APPLETON -  Imagine getting a bill from the city for thousands of dollars to improve a road.  It's a common practice called a special assessment.

But now some Appleton homeowners are fighting that practice.

The city says special assessments are just another cost of being a homeowner, but those homeowners say the cost is too great a burden to bear.

Jane Marichal and Cindy Bettendorf are going door to door on John Street.  They're talking to their neighbors about special assessments and putting up signs protesting the practice, with large dollar amounts on them, some as high as $13,000

The numbers are what each neighbor might have to pay the city to help reconstruct and repave part of the street in 2015 and 2016.  That's a special assessment, a cost outside of taxes.

"A lot of people have been affected really hard by the last 5 years, 6 years by the recession," said Marichal.

"What about the single-parent families?  Or, you know, retired people who are living on a fixed income?" asked Bettendorf.

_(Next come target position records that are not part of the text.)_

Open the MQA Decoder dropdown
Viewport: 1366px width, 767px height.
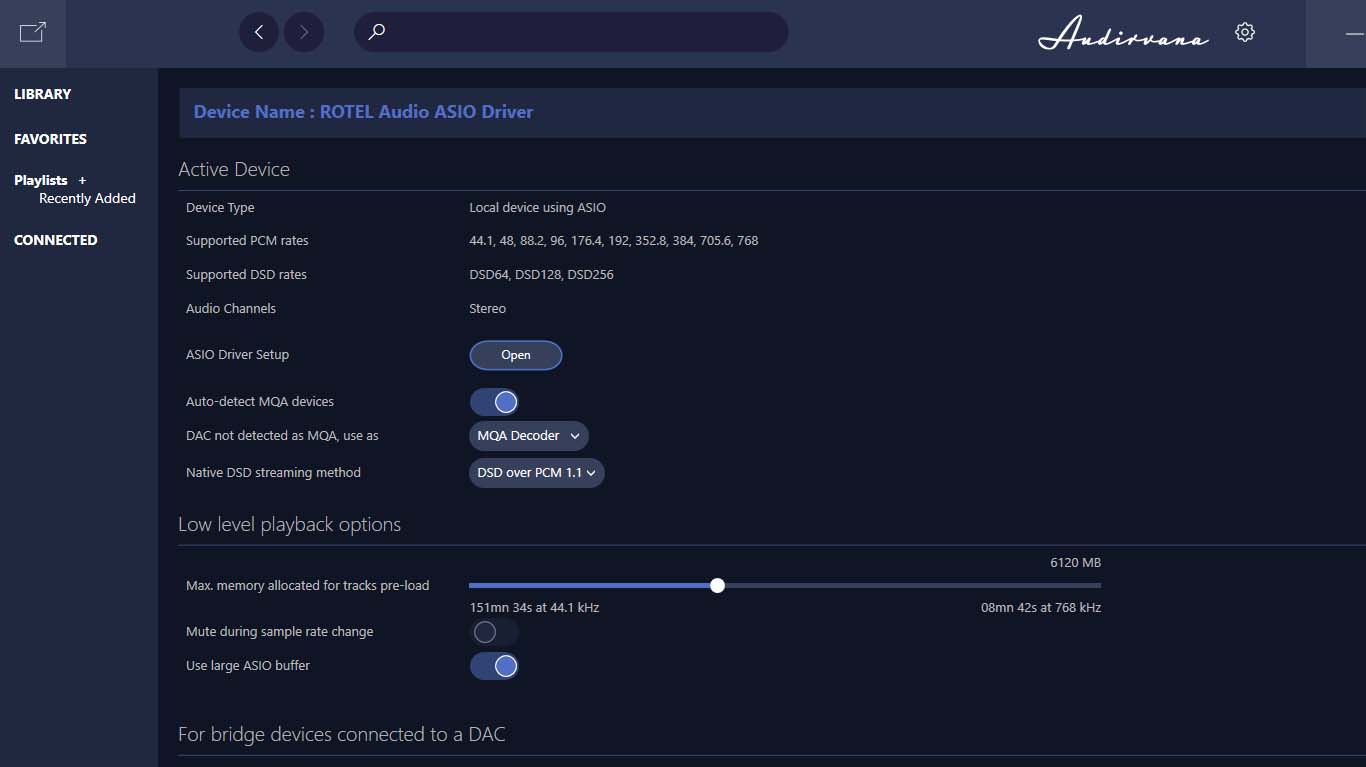528,436
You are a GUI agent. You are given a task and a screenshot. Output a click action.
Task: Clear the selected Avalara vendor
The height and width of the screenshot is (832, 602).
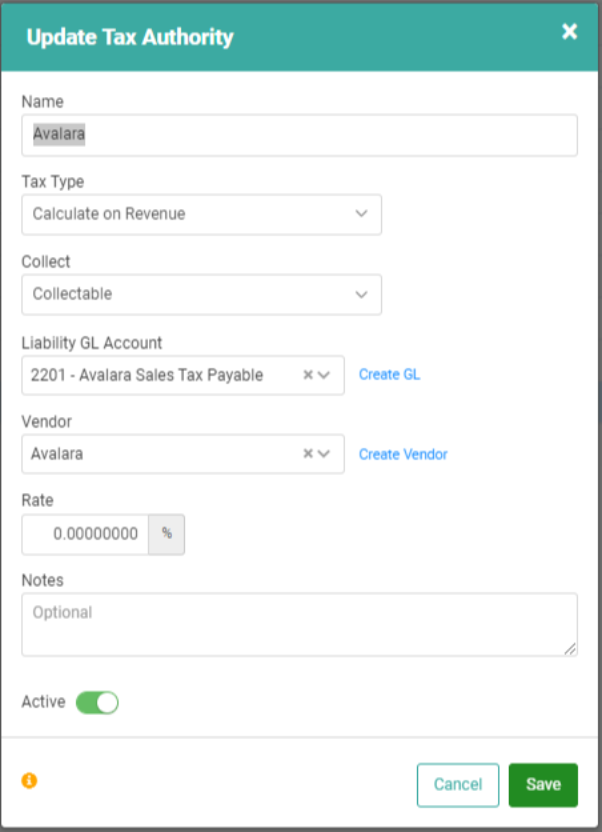point(308,454)
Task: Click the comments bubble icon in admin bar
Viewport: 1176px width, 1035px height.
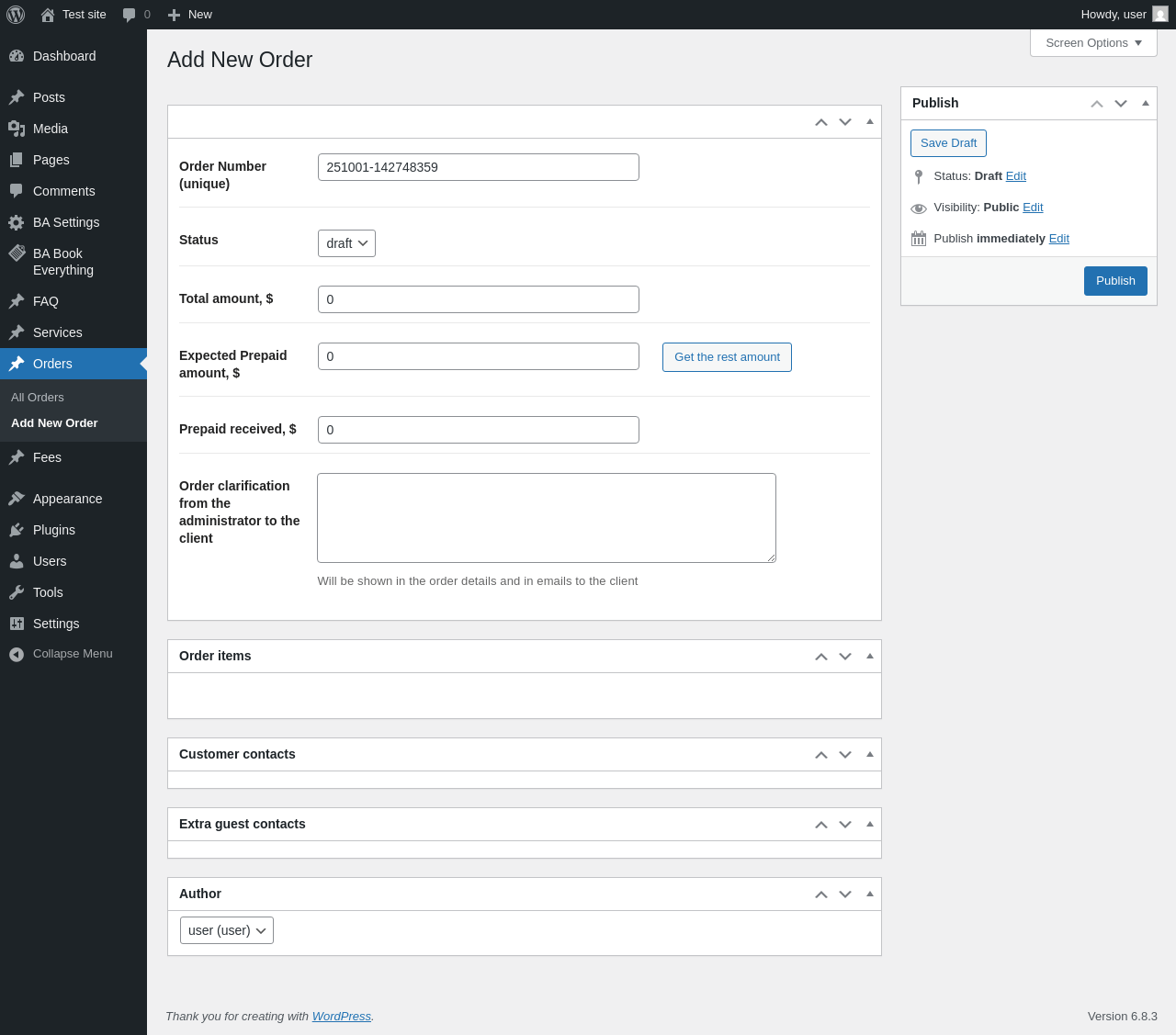Action: click(130, 15)
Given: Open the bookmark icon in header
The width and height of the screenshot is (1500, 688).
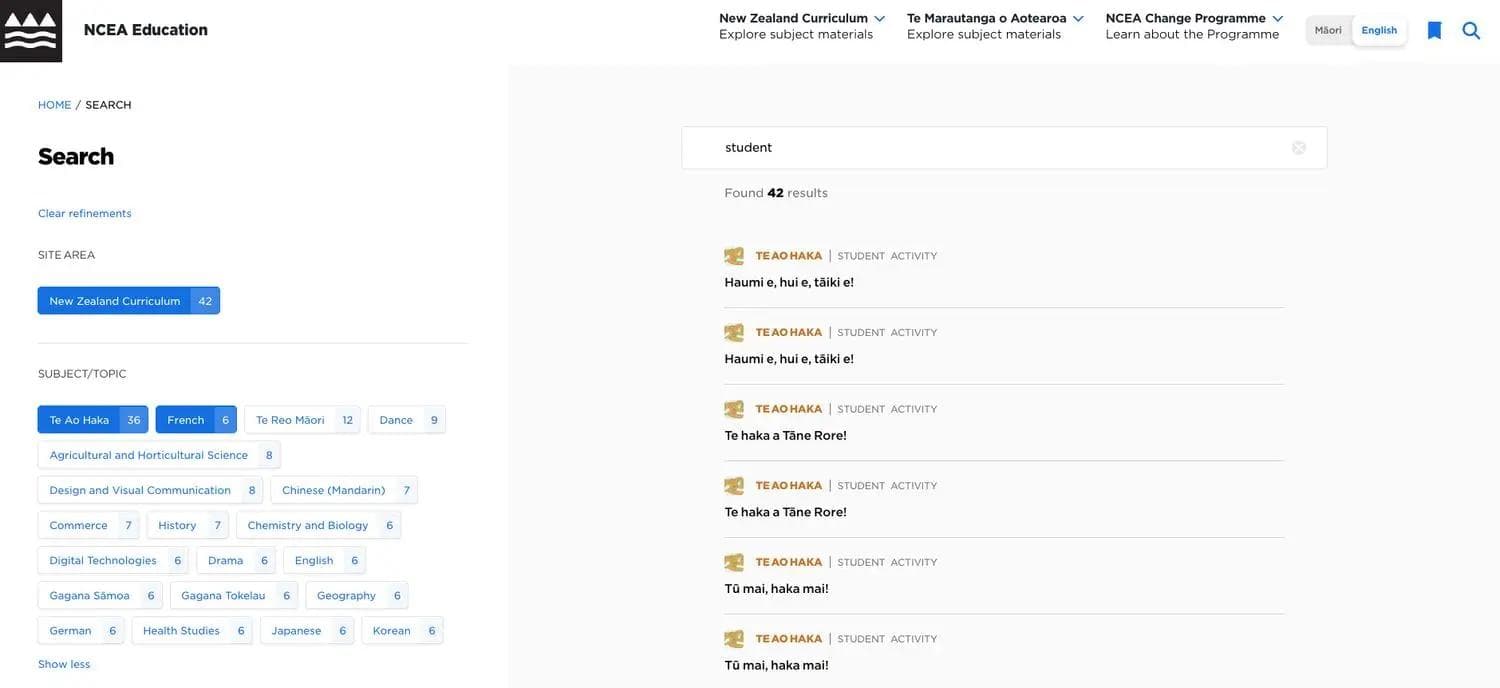Looking at the screenshot, I should point(1434,31).
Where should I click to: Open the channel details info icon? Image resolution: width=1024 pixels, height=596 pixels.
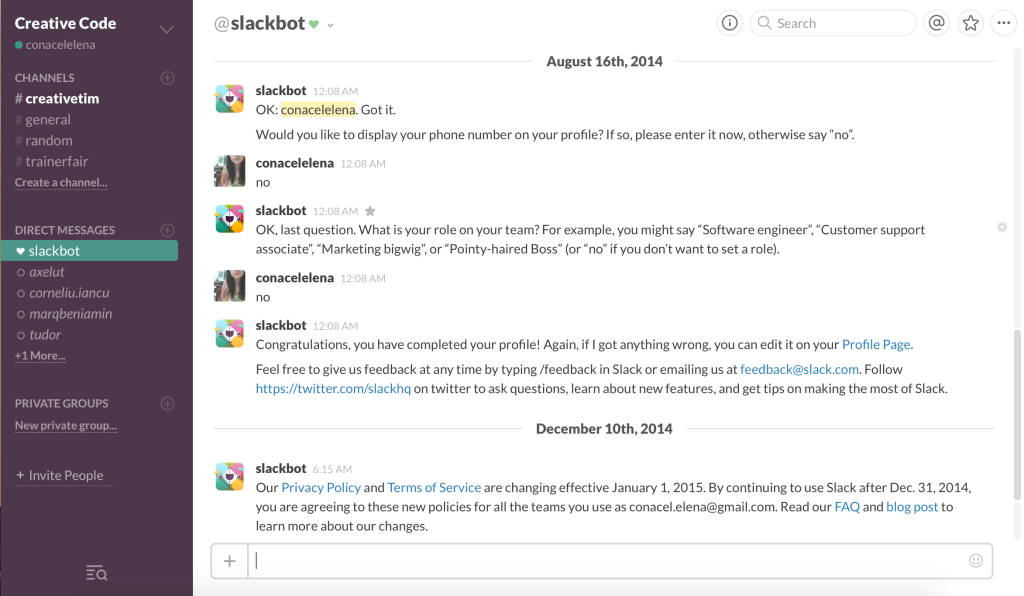pos(729,22)
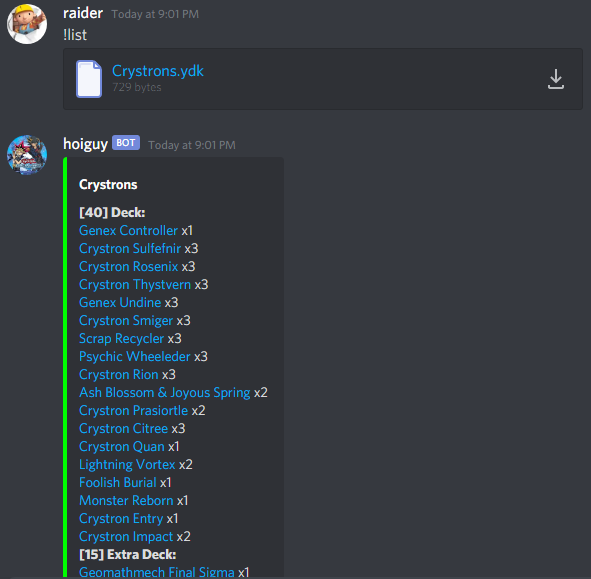The image size is (591, 579).
Task: Click the document file icon
Action: coord(89,79)
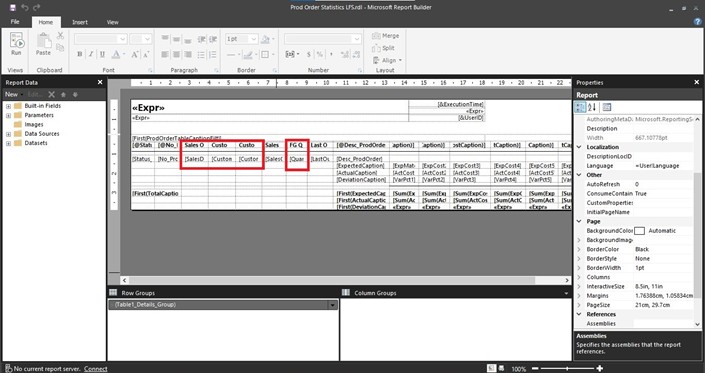
Task: Open the File menu
Action: pos(15,22)
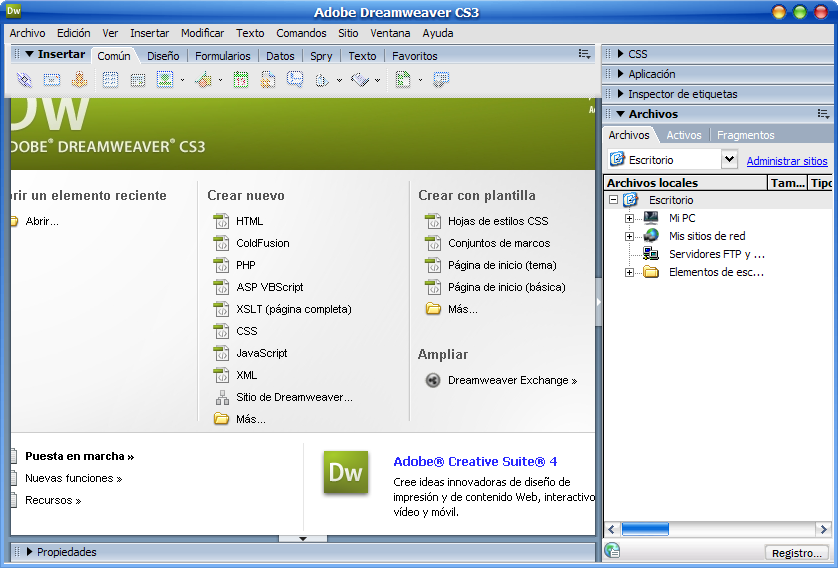The width and height of the screenshot is (838, 568).
Task: Switch to the Formularios insert tab
Action: [x=223, y=56]
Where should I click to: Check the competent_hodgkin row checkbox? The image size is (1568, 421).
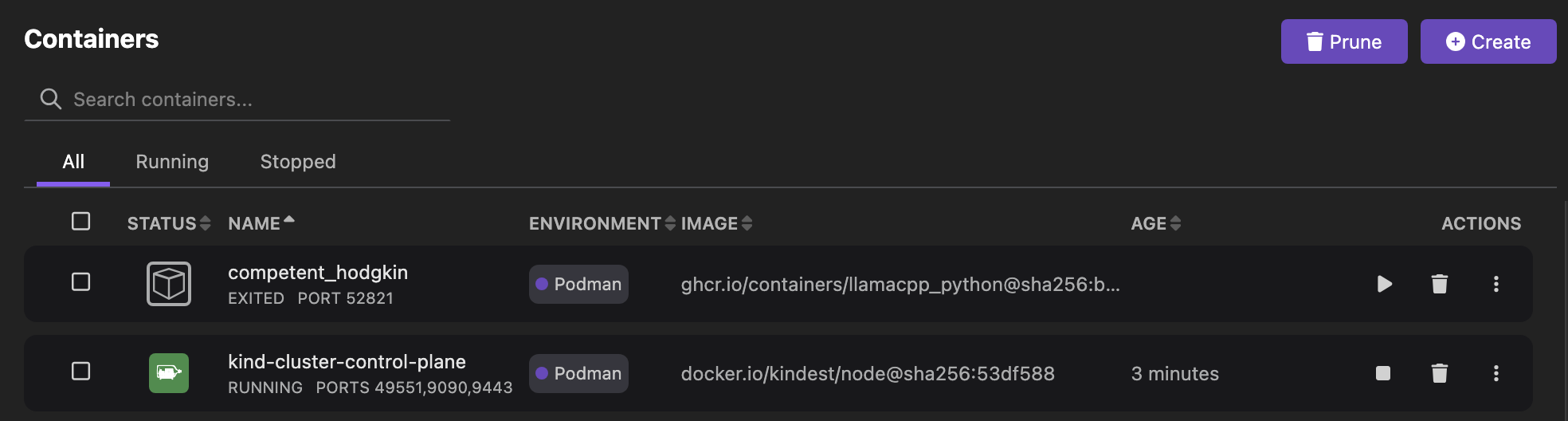click(x=80, y=281)
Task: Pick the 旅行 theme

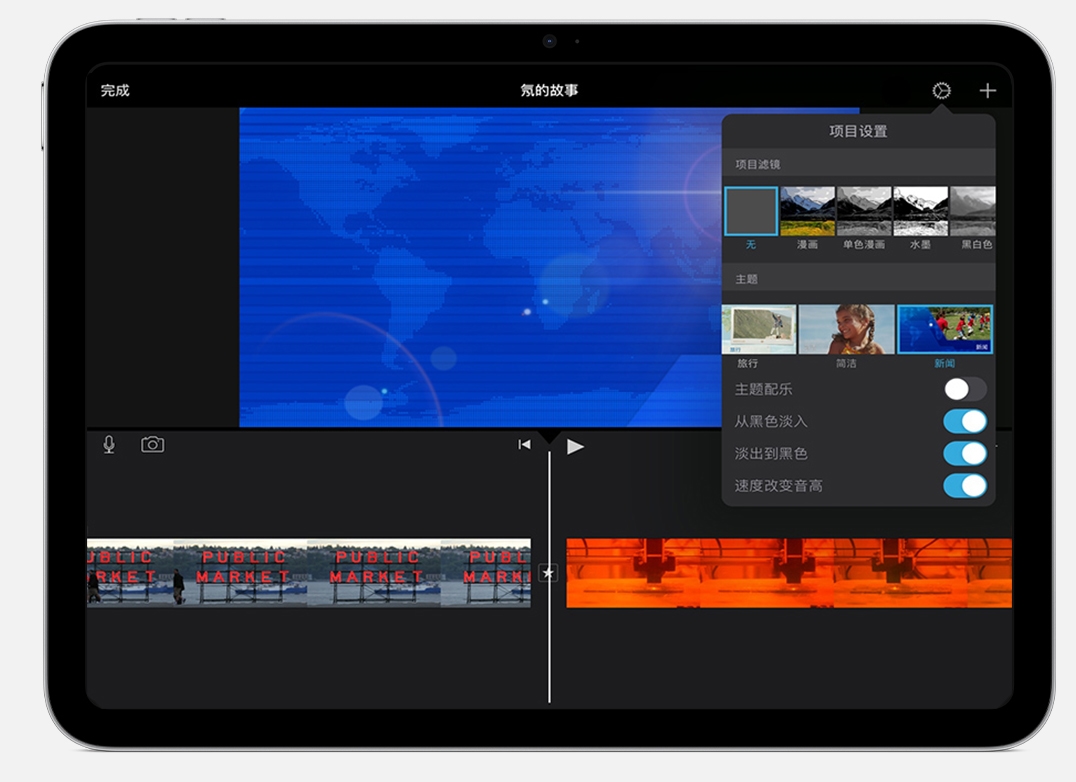Action: click(x=759, y=330)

The neighbors say it would be easier on everyone if the costs were spread across city property taxes and utility costs.

The numbers on the signs are estimates at this point.

"Each year, actually, the council approves the special assessment policy.  Those are based on what the policy is today and not the future," explained Paula Vandehey, director of Appleton's public works department.

The assessments aren't unusual.  Vandehey says 2,000 - 3,000 such bills go out each year.

She says the city offers homeowners a five-year payment plan to help pay off the cost.

But common council is considering changes to that policy, possibly phasing out special assessments.  Although council members say that would require a very drastic change.

"We have to look a the cost as it's spread across all taxpayers and what that is really going to mean," explained Alderperson Kathy Plank.

Another view is that the bright side of special assessments is tax exempt properties like churches and schools pay their share.

"If we go and reverse that decision, now all the taxpayers will pick up the non-profits, the tax-exempt properties," explained Alderperson Curt Konetzke.

Still Marichal told us she hopes by educating her neighbors, maybe there will be a change.  Even if she has to pay her special assessment first.

"If they changed it we would still end up paying the higher property tax and we're willing to do that," said Marichal.

Marichal also started a Facebook page called No Special Assessments Appleton to spread the word.

The common council is expected to discuss the special assessment policy in May.

Affected homeowners on John Street will be invited to meetings with the city in the next year to discuss the finalized plans.  At this point, Vandehey says there isn't even a design plan for the street.